**ASSIGNMENT**. In the records below, locate the line containing "Click the keep changes checkmark", then extract it and all following lines exactly, ending with the last line.

**Dataset entries**.

========================================

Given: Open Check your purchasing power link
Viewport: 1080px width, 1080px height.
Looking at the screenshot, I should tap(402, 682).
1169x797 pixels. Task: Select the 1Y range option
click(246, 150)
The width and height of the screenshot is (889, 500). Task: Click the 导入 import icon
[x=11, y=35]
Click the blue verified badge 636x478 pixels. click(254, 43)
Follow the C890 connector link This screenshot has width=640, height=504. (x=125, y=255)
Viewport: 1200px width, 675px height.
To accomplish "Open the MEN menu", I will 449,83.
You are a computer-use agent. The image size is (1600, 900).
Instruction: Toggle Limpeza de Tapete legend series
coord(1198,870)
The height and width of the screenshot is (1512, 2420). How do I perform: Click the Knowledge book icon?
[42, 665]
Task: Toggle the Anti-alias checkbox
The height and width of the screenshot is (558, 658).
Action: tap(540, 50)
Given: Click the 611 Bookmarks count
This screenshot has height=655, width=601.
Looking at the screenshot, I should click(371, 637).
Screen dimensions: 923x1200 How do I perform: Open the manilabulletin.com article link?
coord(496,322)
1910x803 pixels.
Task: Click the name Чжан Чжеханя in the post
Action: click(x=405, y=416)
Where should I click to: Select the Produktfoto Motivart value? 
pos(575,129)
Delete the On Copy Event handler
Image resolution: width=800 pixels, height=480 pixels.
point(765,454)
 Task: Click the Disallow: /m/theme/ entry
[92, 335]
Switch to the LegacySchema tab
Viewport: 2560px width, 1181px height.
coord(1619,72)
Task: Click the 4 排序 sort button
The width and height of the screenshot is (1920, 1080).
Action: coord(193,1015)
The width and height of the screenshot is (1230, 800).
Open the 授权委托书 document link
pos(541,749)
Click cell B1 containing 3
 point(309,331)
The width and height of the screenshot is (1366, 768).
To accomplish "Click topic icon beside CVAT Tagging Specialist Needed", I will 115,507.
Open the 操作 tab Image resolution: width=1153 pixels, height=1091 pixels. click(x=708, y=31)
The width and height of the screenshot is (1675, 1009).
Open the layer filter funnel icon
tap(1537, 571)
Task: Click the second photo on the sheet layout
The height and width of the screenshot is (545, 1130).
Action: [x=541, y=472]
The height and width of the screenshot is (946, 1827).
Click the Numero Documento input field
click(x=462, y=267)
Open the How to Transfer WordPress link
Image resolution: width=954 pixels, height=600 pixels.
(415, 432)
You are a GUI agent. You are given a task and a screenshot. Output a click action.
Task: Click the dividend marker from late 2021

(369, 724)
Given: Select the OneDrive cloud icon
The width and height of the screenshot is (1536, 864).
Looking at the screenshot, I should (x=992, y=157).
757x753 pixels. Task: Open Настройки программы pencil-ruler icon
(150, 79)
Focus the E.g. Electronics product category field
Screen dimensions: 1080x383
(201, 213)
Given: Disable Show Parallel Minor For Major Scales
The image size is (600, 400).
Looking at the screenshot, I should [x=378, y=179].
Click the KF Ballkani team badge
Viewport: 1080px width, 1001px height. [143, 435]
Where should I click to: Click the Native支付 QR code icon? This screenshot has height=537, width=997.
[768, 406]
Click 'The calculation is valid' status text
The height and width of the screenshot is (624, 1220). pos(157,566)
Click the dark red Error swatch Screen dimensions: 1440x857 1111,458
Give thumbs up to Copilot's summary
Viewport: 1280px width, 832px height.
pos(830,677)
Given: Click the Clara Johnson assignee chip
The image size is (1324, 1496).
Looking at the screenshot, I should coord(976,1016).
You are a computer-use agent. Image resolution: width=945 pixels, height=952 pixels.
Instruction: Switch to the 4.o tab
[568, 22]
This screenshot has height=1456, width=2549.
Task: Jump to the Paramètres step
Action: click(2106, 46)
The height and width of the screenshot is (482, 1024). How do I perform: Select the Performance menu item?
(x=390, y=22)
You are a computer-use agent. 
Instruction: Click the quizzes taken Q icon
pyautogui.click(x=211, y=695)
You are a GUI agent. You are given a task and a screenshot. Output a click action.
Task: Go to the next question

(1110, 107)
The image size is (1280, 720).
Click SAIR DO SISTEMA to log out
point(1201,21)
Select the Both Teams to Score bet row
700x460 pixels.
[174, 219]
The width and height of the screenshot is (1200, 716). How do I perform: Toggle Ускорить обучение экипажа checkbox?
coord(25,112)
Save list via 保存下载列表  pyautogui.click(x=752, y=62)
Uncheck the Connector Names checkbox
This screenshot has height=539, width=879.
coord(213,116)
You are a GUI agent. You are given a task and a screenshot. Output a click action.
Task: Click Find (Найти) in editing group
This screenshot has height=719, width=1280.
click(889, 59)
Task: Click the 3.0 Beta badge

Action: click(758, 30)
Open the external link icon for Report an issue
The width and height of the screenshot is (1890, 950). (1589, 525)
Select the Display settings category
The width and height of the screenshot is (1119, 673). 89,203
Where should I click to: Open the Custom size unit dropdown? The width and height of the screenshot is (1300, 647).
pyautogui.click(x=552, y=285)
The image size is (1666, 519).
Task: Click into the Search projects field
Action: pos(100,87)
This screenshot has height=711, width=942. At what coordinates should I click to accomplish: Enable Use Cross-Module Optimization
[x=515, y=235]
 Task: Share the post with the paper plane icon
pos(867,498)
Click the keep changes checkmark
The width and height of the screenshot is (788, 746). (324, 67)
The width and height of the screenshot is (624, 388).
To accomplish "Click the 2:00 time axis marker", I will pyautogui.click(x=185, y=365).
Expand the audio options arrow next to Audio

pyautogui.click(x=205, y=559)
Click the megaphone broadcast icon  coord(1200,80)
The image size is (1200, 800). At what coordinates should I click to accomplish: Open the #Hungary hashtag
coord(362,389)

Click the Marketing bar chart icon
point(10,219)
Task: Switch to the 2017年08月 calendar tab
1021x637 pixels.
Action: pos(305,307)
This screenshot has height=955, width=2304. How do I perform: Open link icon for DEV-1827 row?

========================================

**FINISHED EXERCISE**.
Click the keep changes checkmark
The width and height of the screenshot is (788, 746). (324, 67)
The width and height of the screenshot is (624, 388).
To accomplish "Click the 2:00 time axis marker", I will pyautogui.click(x=185, y=365).
Expand the audio options arrow next to Audio

pyautogui.click(x=205, y=559)
Click the megaphone broadcast icon  coord(1200,80)
The image size is (1200, 800). At what coordinates should I click to accomplish: Open the #Hungary hashtag
coord(362,389)

Click the Marketing bar chart icon
point(10,219)
Task: Switch to the 2017年08月 calendar tab
1021x637 pixels.
Action: pos(305,307)
This screenshot has height=955, width=2304. How do I perform: Open link icon for DEV-1827 row?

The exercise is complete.